◆ **Written task**
Could you rescale the part of the data that opens with the line containing "Pick the 36.5" and closes with the line containing "pos(67,219)"? Write all those lines out again, requests included, with every coordinate in the answers multiplied by 0.2 and rounded to a whole number, halves rounded up.

(Records of locating words and elements)
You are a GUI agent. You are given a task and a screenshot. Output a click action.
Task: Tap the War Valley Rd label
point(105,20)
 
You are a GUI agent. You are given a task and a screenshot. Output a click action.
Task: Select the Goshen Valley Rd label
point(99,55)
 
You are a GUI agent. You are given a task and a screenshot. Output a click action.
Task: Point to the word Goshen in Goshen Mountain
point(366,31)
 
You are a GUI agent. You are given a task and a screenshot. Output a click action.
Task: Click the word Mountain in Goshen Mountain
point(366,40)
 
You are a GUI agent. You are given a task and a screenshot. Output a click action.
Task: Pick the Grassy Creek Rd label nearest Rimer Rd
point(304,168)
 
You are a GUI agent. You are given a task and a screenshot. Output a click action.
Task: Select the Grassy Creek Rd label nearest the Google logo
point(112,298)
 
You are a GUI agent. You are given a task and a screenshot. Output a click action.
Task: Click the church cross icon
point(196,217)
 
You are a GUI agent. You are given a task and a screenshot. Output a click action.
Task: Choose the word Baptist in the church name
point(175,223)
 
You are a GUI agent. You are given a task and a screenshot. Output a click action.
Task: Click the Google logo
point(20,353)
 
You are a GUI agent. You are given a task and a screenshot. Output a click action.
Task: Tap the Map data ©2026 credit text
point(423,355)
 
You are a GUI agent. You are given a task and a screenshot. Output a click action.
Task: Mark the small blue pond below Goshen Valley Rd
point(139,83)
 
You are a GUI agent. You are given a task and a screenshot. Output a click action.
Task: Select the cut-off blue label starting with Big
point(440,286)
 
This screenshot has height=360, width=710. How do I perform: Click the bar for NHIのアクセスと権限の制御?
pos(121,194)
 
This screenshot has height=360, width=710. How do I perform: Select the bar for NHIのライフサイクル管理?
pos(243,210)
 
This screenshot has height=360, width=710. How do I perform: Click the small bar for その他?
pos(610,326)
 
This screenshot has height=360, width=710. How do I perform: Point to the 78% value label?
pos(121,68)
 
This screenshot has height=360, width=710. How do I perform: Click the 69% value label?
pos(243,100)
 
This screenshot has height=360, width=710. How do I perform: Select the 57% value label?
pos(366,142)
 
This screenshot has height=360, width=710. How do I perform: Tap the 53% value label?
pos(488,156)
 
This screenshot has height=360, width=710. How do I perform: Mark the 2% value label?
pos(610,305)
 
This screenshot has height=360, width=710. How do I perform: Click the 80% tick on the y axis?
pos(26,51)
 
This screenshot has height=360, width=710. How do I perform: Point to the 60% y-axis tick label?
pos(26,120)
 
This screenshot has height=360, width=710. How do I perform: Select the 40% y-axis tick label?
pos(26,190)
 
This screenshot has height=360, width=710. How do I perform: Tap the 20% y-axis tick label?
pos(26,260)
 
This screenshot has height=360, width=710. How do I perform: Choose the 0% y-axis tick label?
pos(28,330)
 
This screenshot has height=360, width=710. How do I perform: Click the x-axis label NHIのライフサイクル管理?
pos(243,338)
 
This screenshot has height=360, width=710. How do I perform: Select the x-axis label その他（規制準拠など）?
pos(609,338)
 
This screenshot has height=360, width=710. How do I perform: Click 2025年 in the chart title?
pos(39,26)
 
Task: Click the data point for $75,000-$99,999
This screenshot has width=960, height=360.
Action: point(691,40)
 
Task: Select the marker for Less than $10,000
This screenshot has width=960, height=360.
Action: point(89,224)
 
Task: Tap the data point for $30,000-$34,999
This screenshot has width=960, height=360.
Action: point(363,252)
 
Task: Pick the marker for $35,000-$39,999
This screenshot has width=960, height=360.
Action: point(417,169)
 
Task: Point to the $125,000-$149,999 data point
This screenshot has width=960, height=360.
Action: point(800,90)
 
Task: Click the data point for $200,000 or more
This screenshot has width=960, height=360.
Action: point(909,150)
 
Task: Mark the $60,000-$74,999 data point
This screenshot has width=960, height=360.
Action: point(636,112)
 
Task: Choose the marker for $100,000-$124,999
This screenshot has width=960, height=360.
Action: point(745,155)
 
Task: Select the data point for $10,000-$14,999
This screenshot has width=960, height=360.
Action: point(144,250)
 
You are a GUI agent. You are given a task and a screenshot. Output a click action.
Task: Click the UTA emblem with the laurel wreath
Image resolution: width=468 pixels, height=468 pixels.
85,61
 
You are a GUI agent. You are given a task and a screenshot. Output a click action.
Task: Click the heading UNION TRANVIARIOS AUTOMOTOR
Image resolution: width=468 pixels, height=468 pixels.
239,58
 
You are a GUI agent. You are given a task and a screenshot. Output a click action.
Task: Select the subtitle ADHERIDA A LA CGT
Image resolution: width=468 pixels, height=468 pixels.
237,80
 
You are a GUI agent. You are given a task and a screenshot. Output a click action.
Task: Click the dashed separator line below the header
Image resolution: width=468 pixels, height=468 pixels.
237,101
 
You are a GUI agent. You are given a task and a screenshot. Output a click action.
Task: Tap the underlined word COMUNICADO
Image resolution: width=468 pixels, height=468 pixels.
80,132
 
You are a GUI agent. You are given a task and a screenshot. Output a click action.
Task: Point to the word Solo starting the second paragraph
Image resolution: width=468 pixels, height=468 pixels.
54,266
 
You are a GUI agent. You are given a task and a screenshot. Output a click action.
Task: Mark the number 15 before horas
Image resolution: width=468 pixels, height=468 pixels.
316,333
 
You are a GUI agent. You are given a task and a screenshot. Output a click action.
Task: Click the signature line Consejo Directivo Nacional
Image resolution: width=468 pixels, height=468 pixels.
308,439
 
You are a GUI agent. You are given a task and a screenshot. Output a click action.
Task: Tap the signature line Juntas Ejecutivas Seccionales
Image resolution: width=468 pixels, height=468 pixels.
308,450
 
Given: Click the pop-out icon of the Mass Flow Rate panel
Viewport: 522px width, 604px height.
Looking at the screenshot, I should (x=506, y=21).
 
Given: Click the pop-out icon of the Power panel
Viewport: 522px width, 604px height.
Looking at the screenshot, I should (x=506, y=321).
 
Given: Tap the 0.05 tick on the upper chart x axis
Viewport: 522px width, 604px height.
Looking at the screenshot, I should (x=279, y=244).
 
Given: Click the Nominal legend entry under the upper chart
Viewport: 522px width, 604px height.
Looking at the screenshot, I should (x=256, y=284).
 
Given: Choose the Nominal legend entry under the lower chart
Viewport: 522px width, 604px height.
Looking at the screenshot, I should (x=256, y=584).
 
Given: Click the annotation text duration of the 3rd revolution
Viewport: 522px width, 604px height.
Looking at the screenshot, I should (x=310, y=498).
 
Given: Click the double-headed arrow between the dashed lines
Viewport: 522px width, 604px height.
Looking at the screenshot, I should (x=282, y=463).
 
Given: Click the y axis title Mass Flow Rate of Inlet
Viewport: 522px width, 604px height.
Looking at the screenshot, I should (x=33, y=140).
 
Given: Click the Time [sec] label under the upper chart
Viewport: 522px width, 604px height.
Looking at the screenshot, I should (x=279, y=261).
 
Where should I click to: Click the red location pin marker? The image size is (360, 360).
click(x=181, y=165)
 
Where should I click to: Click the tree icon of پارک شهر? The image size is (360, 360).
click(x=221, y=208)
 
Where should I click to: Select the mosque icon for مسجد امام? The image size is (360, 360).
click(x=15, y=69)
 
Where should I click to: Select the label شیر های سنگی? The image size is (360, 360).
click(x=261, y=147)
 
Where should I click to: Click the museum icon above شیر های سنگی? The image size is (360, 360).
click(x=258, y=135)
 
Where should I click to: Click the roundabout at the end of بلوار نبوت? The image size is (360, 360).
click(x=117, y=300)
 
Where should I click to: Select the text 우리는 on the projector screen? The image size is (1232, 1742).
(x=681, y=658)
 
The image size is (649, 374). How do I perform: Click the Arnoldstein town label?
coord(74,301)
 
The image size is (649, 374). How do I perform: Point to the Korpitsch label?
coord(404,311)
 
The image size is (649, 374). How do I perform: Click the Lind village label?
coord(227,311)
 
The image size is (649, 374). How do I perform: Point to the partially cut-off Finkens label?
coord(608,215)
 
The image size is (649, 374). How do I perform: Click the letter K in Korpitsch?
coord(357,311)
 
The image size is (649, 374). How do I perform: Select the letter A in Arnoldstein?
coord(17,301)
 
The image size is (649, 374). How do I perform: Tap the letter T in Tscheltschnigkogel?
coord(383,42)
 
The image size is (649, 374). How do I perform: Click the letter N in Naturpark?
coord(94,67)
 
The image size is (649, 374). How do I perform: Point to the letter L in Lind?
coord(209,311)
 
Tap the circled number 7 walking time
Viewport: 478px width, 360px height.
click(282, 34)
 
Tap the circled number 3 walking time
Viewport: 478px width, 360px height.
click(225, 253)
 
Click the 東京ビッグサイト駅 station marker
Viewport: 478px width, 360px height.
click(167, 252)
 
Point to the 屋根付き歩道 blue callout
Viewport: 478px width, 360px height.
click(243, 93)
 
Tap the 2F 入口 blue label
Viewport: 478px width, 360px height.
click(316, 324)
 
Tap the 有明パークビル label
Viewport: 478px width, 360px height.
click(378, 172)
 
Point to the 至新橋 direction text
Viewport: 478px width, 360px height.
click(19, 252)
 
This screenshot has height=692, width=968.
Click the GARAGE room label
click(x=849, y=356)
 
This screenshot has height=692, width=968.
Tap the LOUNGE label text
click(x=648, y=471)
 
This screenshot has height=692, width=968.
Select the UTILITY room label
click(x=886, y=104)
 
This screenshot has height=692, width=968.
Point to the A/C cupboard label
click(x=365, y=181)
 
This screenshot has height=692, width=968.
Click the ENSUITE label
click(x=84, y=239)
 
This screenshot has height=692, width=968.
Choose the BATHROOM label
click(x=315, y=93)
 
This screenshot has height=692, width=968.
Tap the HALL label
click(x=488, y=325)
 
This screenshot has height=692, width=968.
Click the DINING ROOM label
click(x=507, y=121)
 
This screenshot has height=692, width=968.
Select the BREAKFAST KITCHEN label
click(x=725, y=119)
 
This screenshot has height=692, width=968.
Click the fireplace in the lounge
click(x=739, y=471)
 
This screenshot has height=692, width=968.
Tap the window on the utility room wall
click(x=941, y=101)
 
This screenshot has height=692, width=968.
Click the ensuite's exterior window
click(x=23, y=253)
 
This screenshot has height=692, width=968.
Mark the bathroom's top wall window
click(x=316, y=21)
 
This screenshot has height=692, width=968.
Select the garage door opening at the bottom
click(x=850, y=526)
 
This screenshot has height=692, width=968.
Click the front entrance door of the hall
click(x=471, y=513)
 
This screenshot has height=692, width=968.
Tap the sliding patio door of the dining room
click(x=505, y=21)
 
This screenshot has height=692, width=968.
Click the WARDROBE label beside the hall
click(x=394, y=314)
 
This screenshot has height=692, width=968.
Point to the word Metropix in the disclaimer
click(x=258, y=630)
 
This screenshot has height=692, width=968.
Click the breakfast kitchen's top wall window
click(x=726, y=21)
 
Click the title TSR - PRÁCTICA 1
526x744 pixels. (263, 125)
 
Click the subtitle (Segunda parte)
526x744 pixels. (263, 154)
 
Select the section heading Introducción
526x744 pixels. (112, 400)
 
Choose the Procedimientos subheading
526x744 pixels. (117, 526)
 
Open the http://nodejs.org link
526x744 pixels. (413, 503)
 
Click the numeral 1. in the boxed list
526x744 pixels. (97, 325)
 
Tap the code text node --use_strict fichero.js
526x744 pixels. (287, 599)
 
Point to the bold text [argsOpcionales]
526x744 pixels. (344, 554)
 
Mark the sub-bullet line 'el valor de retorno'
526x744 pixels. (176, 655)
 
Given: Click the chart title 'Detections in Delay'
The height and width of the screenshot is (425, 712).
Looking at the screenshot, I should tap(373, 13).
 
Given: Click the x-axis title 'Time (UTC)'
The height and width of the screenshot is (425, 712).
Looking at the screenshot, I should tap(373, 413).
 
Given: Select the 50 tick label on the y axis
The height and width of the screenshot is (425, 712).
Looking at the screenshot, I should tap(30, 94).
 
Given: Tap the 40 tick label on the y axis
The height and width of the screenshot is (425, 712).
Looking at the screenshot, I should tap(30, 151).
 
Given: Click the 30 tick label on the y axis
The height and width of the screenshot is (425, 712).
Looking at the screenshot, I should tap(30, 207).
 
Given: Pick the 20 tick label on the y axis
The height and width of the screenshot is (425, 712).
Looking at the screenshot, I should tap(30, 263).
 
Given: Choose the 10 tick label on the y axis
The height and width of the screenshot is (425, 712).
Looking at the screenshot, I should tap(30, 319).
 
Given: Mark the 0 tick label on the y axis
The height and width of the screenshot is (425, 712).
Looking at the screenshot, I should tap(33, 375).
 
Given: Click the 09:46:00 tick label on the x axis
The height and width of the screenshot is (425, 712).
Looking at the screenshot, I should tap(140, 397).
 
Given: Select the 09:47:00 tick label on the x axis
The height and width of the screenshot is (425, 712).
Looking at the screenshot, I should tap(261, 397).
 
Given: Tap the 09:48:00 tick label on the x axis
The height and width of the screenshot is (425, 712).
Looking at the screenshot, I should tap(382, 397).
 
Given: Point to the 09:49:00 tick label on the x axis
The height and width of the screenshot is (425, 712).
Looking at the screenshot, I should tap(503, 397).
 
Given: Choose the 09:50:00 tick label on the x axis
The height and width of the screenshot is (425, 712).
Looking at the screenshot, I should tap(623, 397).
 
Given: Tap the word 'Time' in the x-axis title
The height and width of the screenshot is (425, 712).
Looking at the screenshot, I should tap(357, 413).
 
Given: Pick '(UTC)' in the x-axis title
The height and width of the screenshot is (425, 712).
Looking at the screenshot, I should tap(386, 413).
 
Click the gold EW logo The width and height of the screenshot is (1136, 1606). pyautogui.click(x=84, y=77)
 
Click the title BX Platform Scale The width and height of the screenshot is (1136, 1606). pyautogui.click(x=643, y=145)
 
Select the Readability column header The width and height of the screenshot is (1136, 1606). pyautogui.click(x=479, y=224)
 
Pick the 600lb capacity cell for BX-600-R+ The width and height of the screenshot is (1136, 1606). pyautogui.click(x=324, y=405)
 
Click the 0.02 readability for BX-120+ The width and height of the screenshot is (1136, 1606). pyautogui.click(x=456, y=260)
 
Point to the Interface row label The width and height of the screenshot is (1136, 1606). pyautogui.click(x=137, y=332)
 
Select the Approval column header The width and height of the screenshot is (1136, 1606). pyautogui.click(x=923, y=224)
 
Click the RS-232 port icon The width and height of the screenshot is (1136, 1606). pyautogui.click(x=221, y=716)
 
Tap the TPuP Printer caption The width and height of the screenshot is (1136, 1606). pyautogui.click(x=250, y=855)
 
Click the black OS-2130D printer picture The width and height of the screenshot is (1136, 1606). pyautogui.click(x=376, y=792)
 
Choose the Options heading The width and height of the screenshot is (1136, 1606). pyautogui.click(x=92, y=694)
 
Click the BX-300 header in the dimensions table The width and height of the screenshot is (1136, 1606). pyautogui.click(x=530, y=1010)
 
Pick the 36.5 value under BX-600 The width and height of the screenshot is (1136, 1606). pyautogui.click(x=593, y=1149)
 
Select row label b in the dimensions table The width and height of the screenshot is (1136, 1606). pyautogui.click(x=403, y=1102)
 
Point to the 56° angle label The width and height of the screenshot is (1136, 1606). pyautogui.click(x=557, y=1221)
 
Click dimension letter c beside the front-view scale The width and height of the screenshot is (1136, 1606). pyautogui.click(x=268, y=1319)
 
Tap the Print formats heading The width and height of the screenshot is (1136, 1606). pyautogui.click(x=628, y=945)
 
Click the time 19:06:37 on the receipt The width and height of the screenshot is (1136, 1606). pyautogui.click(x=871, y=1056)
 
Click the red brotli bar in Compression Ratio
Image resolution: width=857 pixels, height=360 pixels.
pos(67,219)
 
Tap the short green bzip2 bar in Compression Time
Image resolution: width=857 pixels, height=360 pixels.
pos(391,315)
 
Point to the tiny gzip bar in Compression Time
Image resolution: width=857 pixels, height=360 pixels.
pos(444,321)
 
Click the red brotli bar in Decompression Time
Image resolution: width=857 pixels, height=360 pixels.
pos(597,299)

◆ **Solution**
Pick the 36.5 value under BX-600 The width and height of the screenshot is (1136, 1606). pyautogui.click(x=119, y=230)
 
Select row label b in the dimensions table The width and height of the screenshot is (1136, 1606). pyautogui.click(x=81, y=220)
 
Point to the 56° angle label The width and height of the screenshot is (1136, 1606). pyautogui.click(x=111, y=244)
 
Click dimension letter c beside the front-view scale The width and height of the screenshot is (1136, 1606). pyautogui.click(x=54, y=264)
 
Tap the Print formats heading The width and height of the screenshot is (1136, 1606). pyautogui.click(x=126, y=189)
 
Click the time 19:06:37 on the receipt The width and height of the screenshot is (1136, 1606). pyautogui.click(x=174, y=211)
 
Click the red brotli bar in Compression Ratio
Image resolution: width=857 pixels, height=360 pixels.
pos(13,44)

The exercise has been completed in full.